I've been uploading sketches to a bare ATTiny85 chip using Arduino as ISP, but I also have an FTDI board sitting nearby. Haven't yet bothered with the FTDI board, since after I set up the Uno (upload ArduinoISP sketch, capaciter b/w Reset and GND) it has done everything simply. Is the FTDI route better somehow or simpler somehow?
As ron_sutherland said, ISPs allow you to change the fuses(only happens on Tools > Burn Bootloader). This can be useful but it also frequently pops up in the forum that someone "bricks" their chip by setting it to use an external oscillator when none is present, in this case you need to connect an oscillator or external clock source in order to set the fuses back to the internal oscillator.
The benefit of using a programmer is you can burn bootloader, set fuses, and you can upload without a bootloader, freeing up flash which is very important with the ATtiny85.
There are some quirks depending on your programmer(or even programmer firmware version). For example, with Arduino as ISP if you try to do Sketch > Upload Using Programmer to an Arduino Mega the program never runs unless you change the BOOTRST fuse. You would not encounter that issue using the FTDI.

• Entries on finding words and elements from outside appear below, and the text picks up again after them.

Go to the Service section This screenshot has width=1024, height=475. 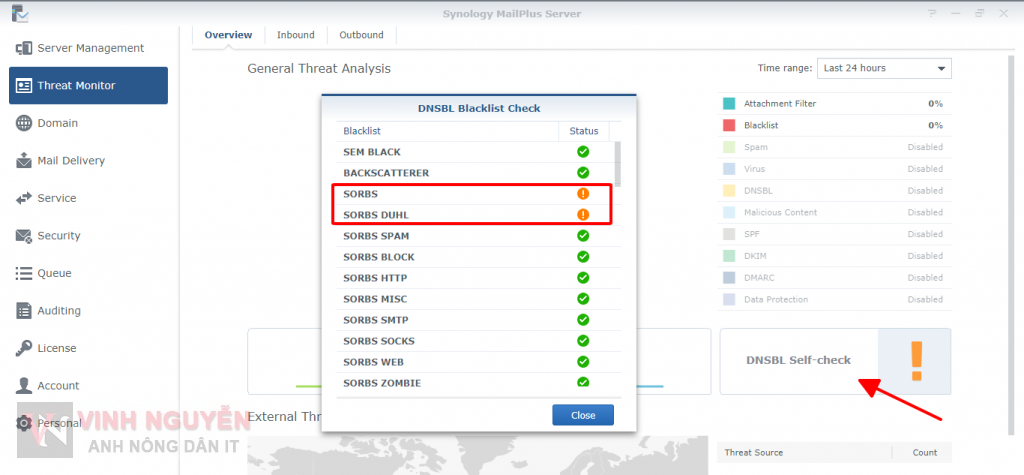[x=57, y=198]
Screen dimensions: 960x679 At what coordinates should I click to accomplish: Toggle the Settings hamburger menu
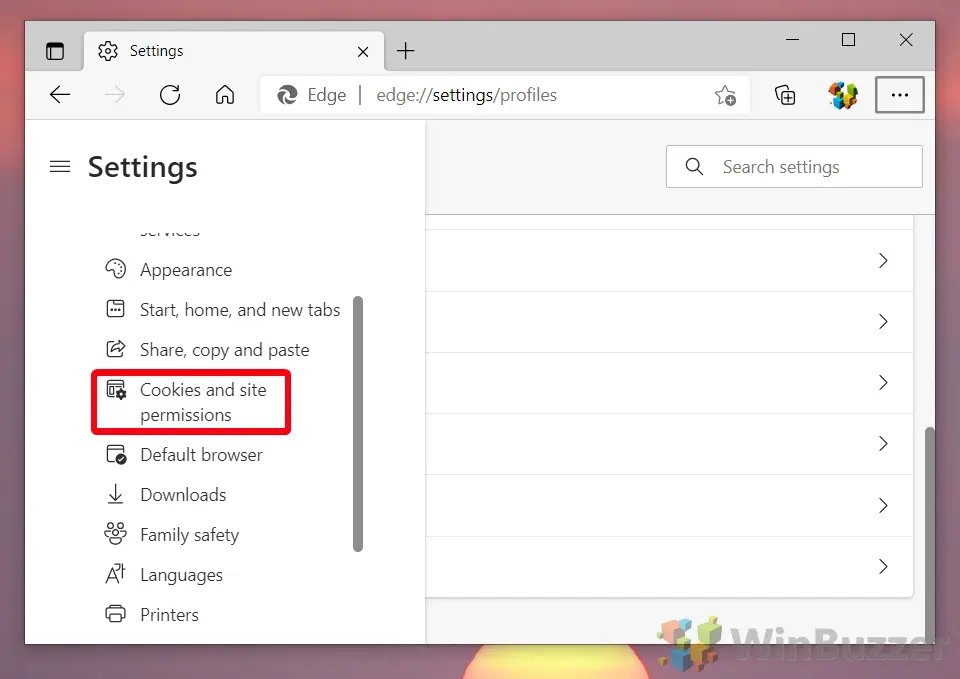click(60, 167)
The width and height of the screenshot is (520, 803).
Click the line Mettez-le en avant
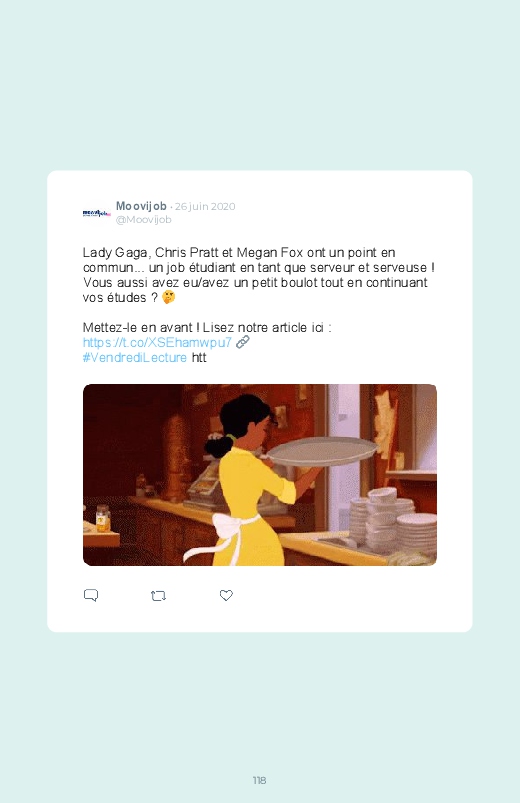207,327
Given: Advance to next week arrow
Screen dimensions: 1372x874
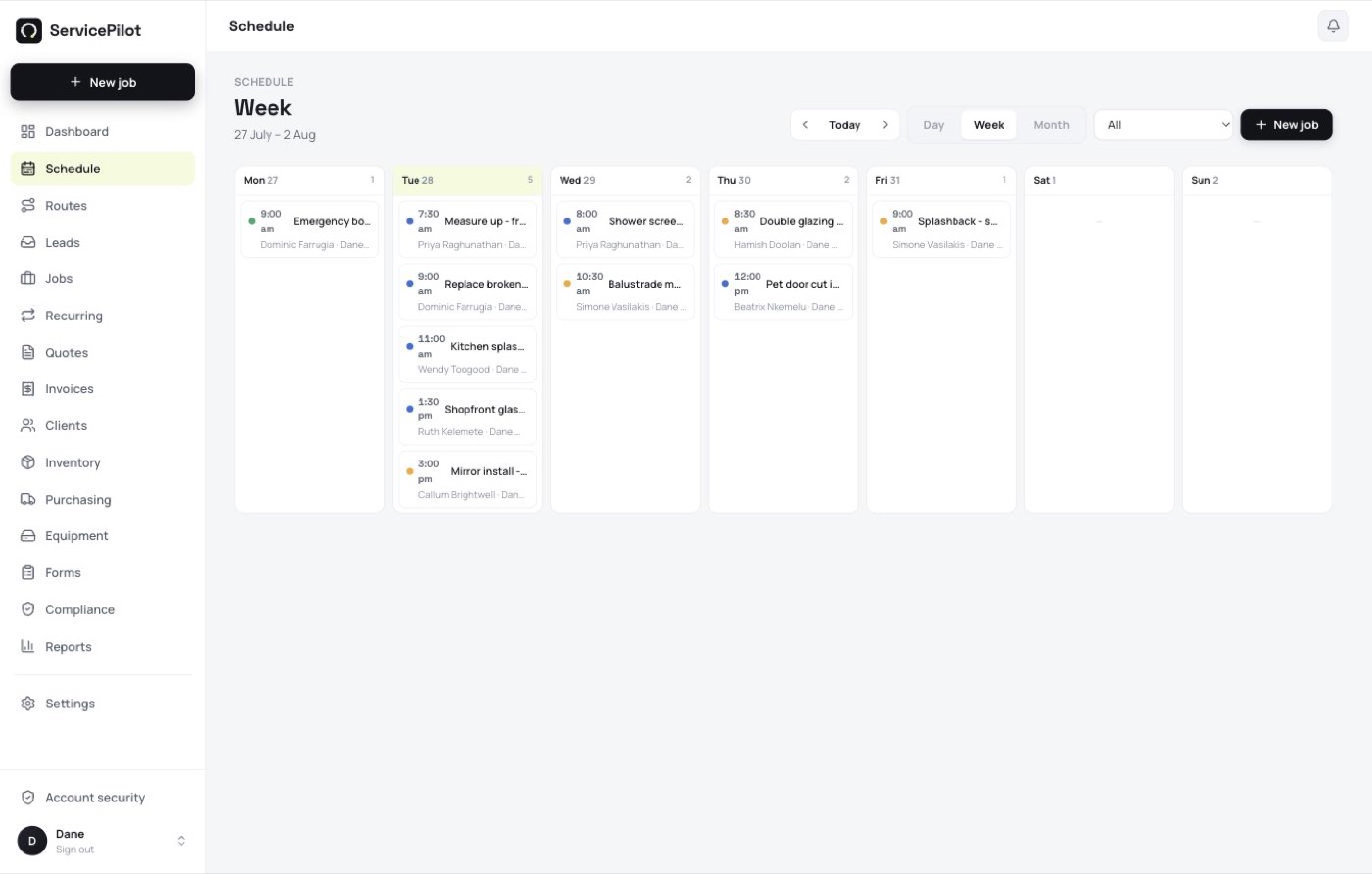Looking at the screenshot, I should [x=885, y=124].
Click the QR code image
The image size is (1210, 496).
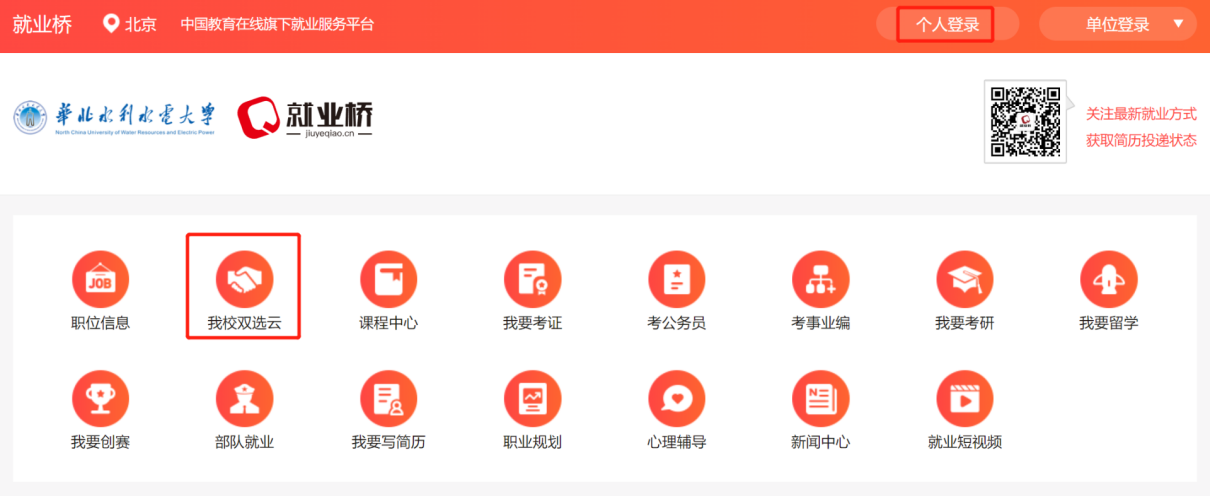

The other benefit of using the FTDI is that typically people are using Serial for debug output, etc. anyway so you get upload and USB-serial interface in one device. With an ATtiny85 you're less likely to be using serial anyway so again not really much benefit.
I'd stick with your Arduino as ISP(or better yet buy/make a dedicated programming device) for your ATtiny85 but if you start working with a larger bare chip definitely consider the benefits of the FTDI.
I would prefer to use FTDI for development and then once things are finalized use a programmer to upload the finished code. This means less code running on the device to mess something up and no bootloader delay on power up/reset. On the other hand, if you're selling devices leaving a bootloader on it could make it more accessible to people who might have hobbyist level interest in hacking or updating the firmware.